Leaving that rather depressing argument aside, the framing of this form of consumer market for higher education is very Anglo-American, where degrees have already become a form of currency – for which there isn’t really an alternative. I cannot help wondering what other forms of education are being ignored (and therefore probably saved). The system of apprenticeship in Germany, for example, where more than half of school-leavers enter apprenticeships, which are really valued in society – with a majority of apprentices staying on with their host companies, is very successful and neither needs or could support a Silicon Valley style ‘disruption’.
Where does this leave us with regard to Stiegler’s argument that it is precisely the forms of collaboration that are opened up by digital media that can and should be used to transform higher education? Well, the innovative media supports being created in the guise of MOOCs and so on are neither the envisioned radical break(through) claimed in the silicon valley rhetoric or a pedagogical nosedive. As with all forms of technicity, MOOCs are pharmacological – they have the capacity to be both ‘poison’ and ‘cure’. If we take seriously Stiegler’s challenge that we need ‘to drive a dynamic for the rethinking of the relationship between knowledge and its media [supports] (of which MOOCs are a possible dimension) with the universities and academic institutions’ then we also need to take (very) seriously Martin’s arguments that designing open education courses/experiences is hard. I’m certainly not going to attempt to offer ‘easy’ or glib answers to such a problem here…
If we want the kind of collaborative learners that Stiegler gestures towards do we simply hope that they are self-selecting? Almost like postgraduate education is, with motivated students seeking out the opportunities to learn and contribute to the production of knowledge. That, of course, is a relatively small minority of the student population. Equally,we might consider the example of the proactive producers of peer-to-peer knowledge using platforms like Wikipedia, who are self-selecting and a minority relative to the number of ‘passive’ users of the platform. If the degree remains the only currency for employability within certain sectors and for particular kinds of roles then we retain the significant tension between the ideals of the pursuit and production of knowledge, traditionally at the heart of higher education, and the purchasing of a passport for employment (often in an unrelated field, probably in the financial sector) which the university degree has become in the UK.

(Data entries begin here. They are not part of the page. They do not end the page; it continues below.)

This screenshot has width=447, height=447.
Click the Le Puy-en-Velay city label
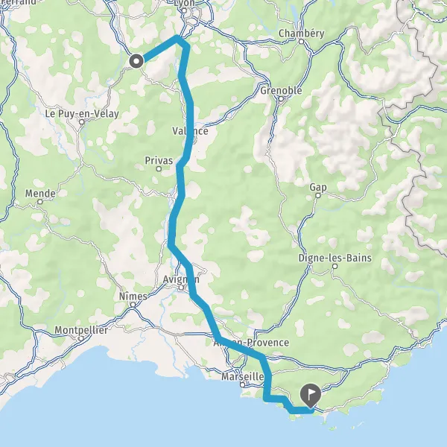82,114
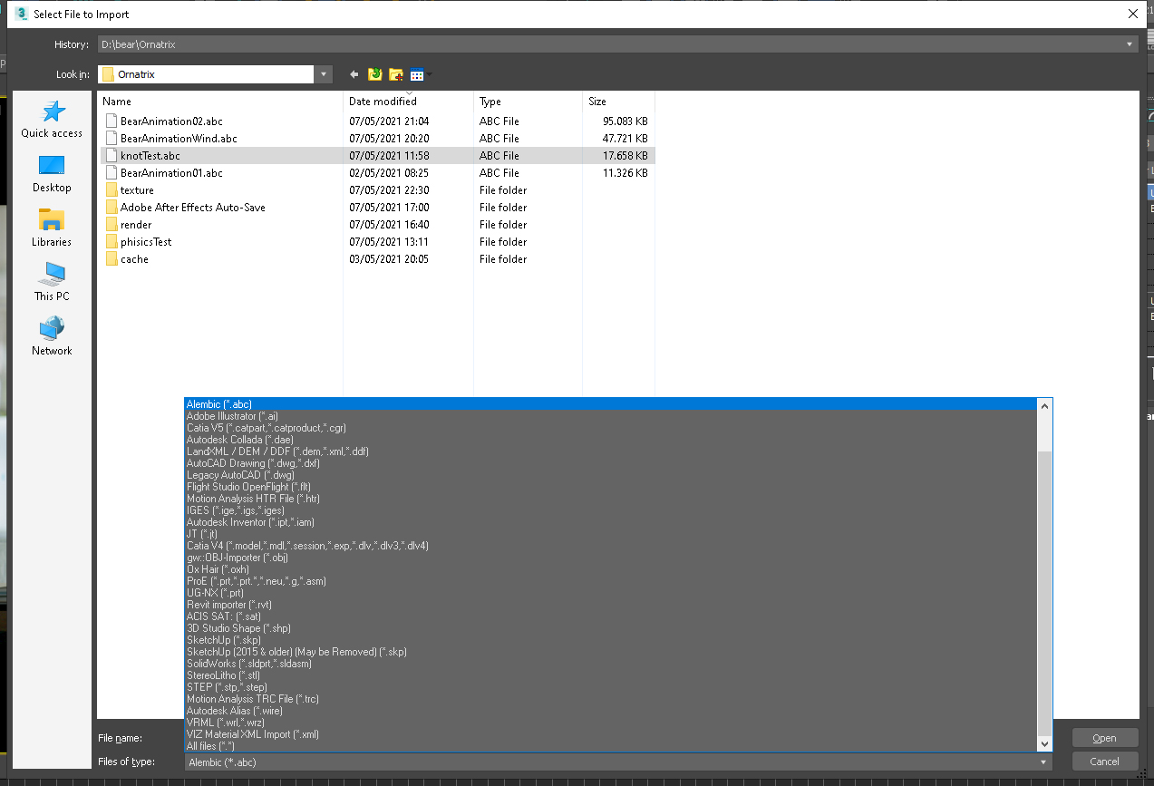This screenshot has width=1154, height=786.
Task: Choose All files (*.*) from list
Action: (x=210, y=746)
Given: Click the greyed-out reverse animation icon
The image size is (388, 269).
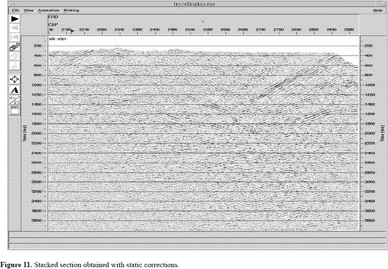Looking at the screenshot, I should coord(15,27).
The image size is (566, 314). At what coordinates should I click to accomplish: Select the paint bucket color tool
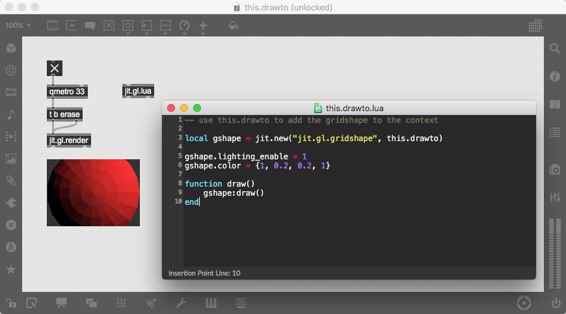tap(233, 25)
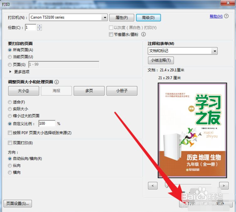Open help via the question mark icon
236x212 pixels.
pos(226,16)
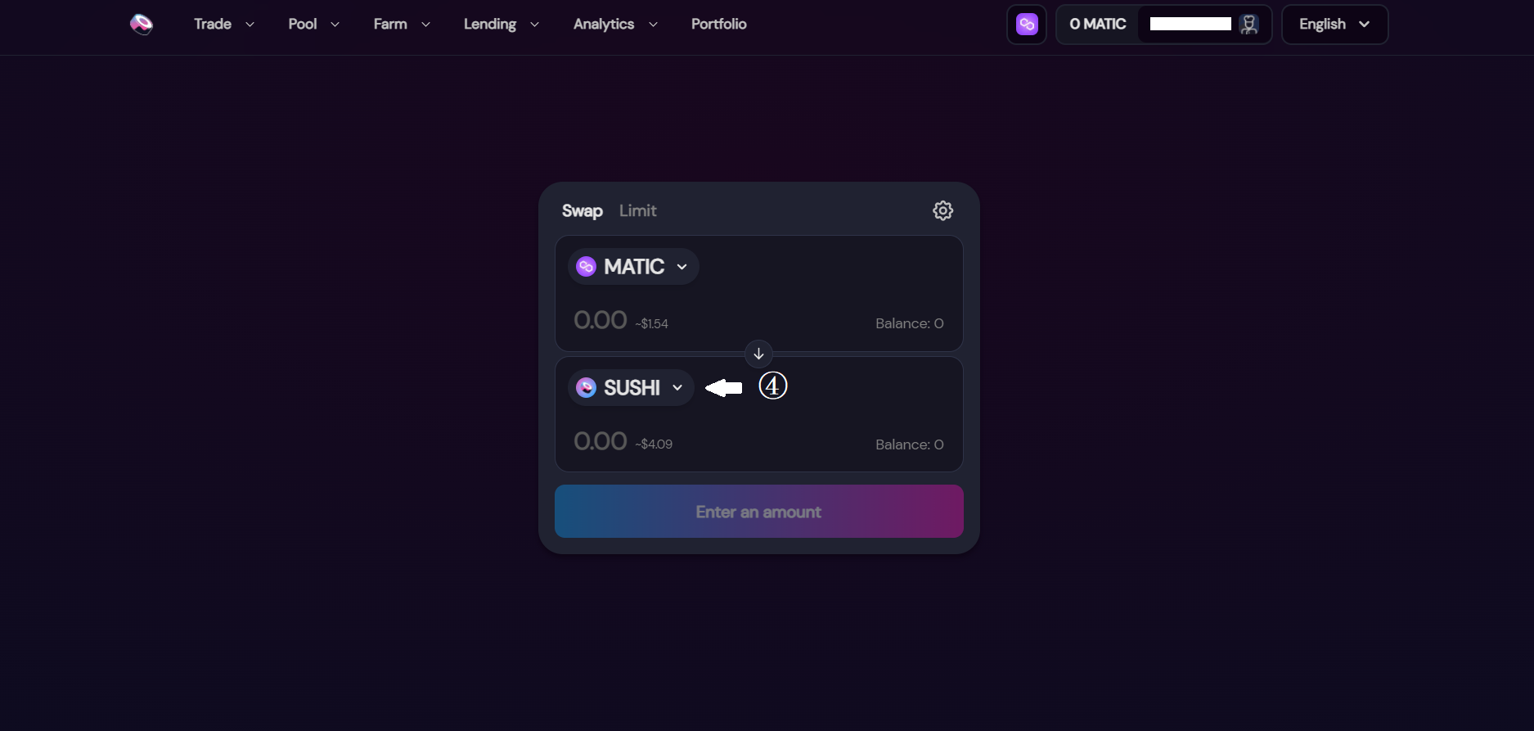
Task: Click the white arrow annotation near SUSHI
Action: (723, 387)
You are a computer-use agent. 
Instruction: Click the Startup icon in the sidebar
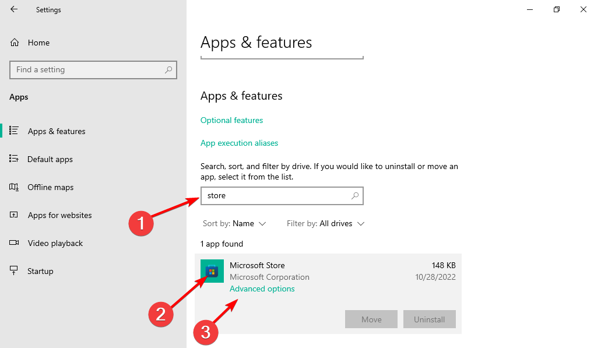[14, 270]
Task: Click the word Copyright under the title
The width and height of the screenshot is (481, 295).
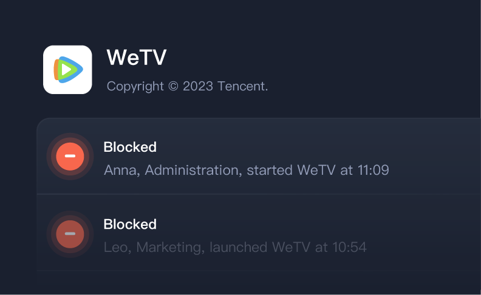Action: [135, 86]
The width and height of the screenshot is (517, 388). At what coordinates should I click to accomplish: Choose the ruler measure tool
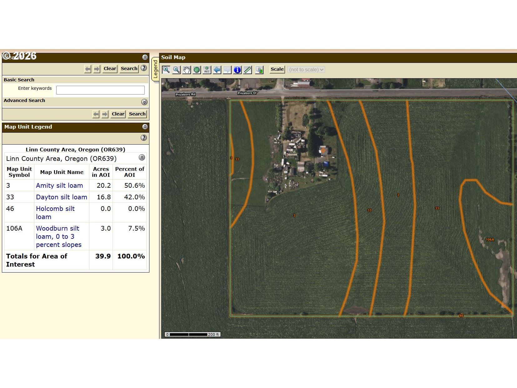[x=248, y=70]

It seems to me that it is not the university side of higher education that is broken in the UK (although it is always worthwhile striving for the ideals that underpin it), instead it is the preparation of skilled employment that was once provided by a valued system of apprenticeships and polytechnic institutions that has been not only broken but decimated. The renewal of these complimentary forms of further and higher education, with the new media supports we are using throughout all areas of life, seems to be an immediate and pressing concern.